関所に設置された自動感知システム(アレン製)が、彼らの魔力波長を特定し、城の司令室へと通報していたのだ。

   ***

アレン城、執務室。

「アレン様、お客様がいらっしゃいましたよ」

リナが水晶玉を見ながら報告した。
モニターには、関所を通過する挙動不審な4人組が映し出されている。

「ん? 誰だ?」
俺はソファで寝転がりながら聞いた。

「勇者カイル様御一行です。変装していますが、魔力パターンが丸出しです」

「ああ、ようやく来たか」

俺は起き上がった。
待ちくたびれたぞ。
下水道生活で終わるかと思っていたが、どうやらまだ噛み付く元気は残っていたらしい。

「どうしますか? オニキスにつまみ出させますか?」
セラムが剣を撫でながら物騒なことを言う。

「いや、泳がせておけ。
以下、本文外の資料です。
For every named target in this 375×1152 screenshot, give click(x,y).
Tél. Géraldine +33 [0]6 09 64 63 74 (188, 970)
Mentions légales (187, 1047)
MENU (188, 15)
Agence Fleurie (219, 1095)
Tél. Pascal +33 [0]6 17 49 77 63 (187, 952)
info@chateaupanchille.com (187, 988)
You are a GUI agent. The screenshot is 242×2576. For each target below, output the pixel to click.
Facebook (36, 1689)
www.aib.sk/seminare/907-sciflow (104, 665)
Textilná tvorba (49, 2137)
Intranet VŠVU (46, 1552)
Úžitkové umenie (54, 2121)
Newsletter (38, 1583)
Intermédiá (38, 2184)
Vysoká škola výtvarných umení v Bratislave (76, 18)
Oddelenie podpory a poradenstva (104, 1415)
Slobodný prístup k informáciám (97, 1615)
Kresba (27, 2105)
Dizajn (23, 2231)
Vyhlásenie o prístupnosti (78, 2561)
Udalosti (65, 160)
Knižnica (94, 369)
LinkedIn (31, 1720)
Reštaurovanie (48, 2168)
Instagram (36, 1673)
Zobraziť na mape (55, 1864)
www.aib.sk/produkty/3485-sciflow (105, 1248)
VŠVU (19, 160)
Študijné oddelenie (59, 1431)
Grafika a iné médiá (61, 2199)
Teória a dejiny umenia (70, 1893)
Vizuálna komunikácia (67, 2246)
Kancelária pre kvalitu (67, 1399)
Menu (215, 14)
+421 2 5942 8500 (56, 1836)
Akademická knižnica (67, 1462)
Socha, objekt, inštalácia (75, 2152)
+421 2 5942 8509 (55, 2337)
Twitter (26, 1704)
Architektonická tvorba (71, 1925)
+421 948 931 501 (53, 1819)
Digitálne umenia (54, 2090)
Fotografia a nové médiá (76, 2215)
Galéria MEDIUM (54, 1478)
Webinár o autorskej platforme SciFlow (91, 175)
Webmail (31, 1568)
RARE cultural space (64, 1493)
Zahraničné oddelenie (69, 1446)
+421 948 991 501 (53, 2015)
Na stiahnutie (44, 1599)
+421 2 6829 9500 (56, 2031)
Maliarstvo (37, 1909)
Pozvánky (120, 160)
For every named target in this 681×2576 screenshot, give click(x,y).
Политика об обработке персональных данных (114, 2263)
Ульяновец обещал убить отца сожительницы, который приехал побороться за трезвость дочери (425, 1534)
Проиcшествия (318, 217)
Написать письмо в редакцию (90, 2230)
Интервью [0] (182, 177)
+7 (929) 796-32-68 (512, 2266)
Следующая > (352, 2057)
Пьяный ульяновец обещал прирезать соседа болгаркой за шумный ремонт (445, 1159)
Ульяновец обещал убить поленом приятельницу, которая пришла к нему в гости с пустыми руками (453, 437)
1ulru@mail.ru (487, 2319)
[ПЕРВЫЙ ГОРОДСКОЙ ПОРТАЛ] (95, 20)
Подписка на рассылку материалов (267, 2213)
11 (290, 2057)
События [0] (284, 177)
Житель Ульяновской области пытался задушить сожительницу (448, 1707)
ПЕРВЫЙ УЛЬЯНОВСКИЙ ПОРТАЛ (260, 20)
彼らがこの街で何を見て、何を感じるのか。そして、俺の前に立った時、どんな顔をするのか……ちょっと楽しみだからな」

俺はモニターのカイルの顔を拡大した。
その目は憎悪と、そして隠しきれない怯えで揺れていた。

「ようこそ、俺の国へ。精々楽しんでいってくれよ、元相棒」

俺はニヤリと笑った。
かつての荷物持ちと、元勇者。
立場が逆転した二人の再会は、もうすぐそこまで迫っていた。

   ***

始りの街に入ったカイルたちは、言葉を失っていた。

「な……なんだ、この街は……」

彼らの目の前に広がっていたのは、想像を絶する光景だった。
ゴミ一つない石畳の道路。
ガラス張りの美しい商店が並び、ショーウィンドウには色とりどりの商品が飾られている。
道行く人々は皆、清潔な服を着て、笑顔で歩いている。
スラム街のような陰鬱さは微塵もない。

「おい、見ろよあれ。噴水から湯気が出てるぞ……」

街の中央広場。
巨大な噴水からは、温かい温泉水が溢れ出し、子供たちが足湯を楽しんでいた。
そして、その広場の中心には、一人の青年の銅像(住民が勝手に作った)が立っていた。

「……アレン?」

カイルはその銅像を見上げた。
そこに刻まれた顔は、間違いなく彼が知る荷物持ちのアレンだった。
だが、その表情は自信に満ち、王者の風格を漂わせていた。
台座にはこう刻まれている。

『建国の父にして、慈悲深き絶対君主、アレン王』

「嘘だ……嘘だろ……」

カイルは後ずさった。
あいつが王?
あの雑用係が?
俺たちが捨てた、無能な寄生虫が?

「あり得ないッ! こんなの何かの間違いだ!」

カイルは叫びそうになるのを必死に堪えた。
周囲の視線が痛い。
住民たちの目は、カイルたちのような薄汚い格好の旅行者を、蔑むのではなく、「可哀想に、ここに来れば幸せになれるよ」という慈愛の目で見ている。
それが余計にカイルのプライドを逆撫でした。

「行くぞ。城へ向かう」

カイルは早足で歩き出した。
この街の光景は、彼らにとって毒でしかなかった。
一刻も早く、この「茶番」の裏側を暴かなければ、自分が狂ってしまう。

彼らは丘の上に聳え立つ白亜の城塞を目指した。
そこには、彼らが失った全ての富と栄光を独り占めにした男が待っている。

「アレン……首を洗って待ってろよ」

カイルの目から、理性の光が消えかけていた。
借金と汚泥にまみれた元勇者の、最後の賭けが始まろうとしていた。